::: DATASET EXCERPTS
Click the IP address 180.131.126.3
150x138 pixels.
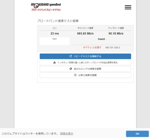pyautogui.click(x=113, y=47)
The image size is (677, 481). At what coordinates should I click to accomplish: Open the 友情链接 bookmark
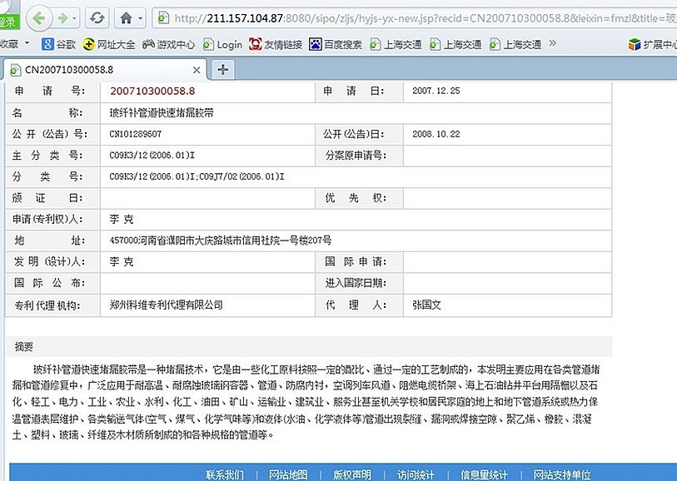point(278,44)
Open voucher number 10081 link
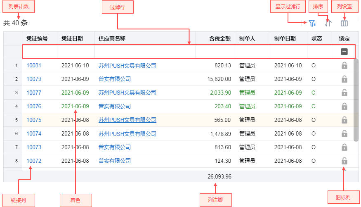The width and height of the screenshot is (361, 207). click(x=34, y=65)
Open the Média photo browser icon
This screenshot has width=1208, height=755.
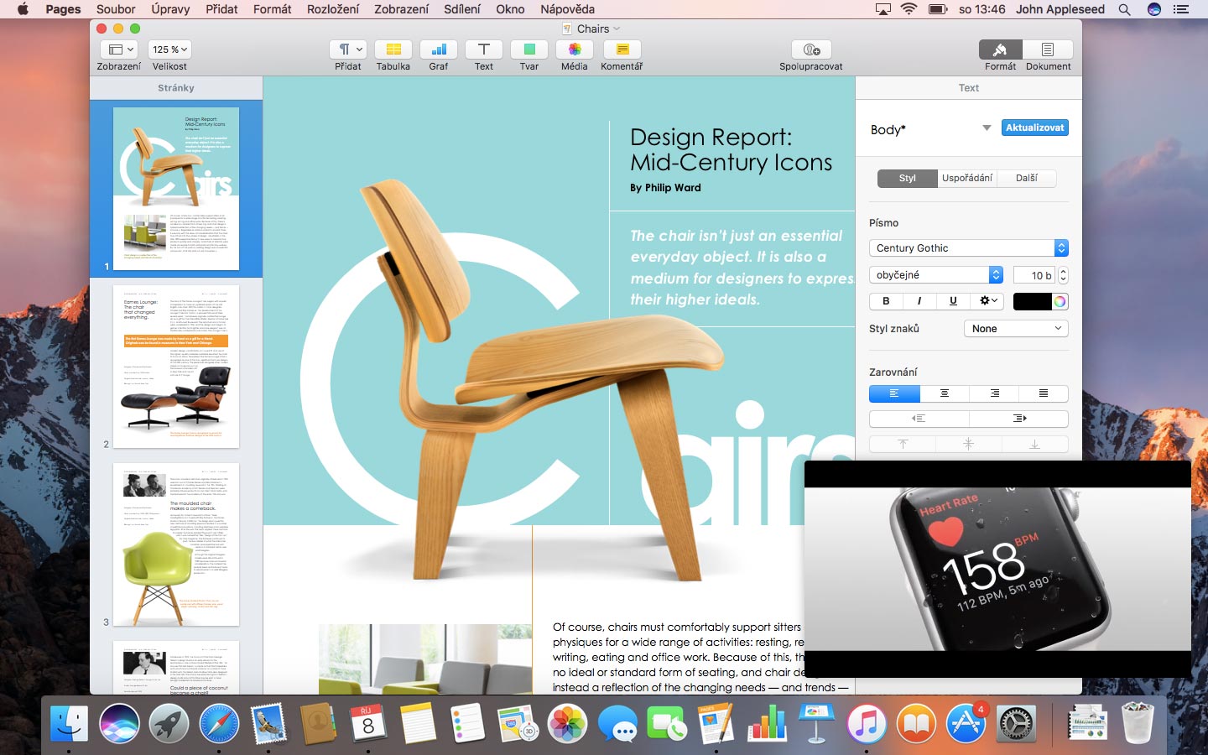pos(575,49)
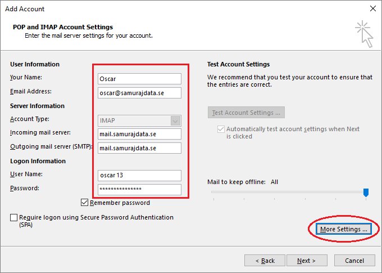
::::::
● HOW TO COMPLETE THIS TASK
All entries above, minus the pictures, should be repeated exactly.

● WRITTEN RESPONSE
Click the IP address 180.131.126.3
150x138 pixels.
pyautogui.click(x=113, y=47)
The image size is (677, 481). At what coordinates should I click to accomplish: Open the 友情链接 bookmark
point(278,44)
Open voucher number 10081 link
The width and height of the screenshot is (361, 207). click(x=34, y=65)
Open the Média photo browser icon
This screenshot has width=1208, height=755.
pos(575,49)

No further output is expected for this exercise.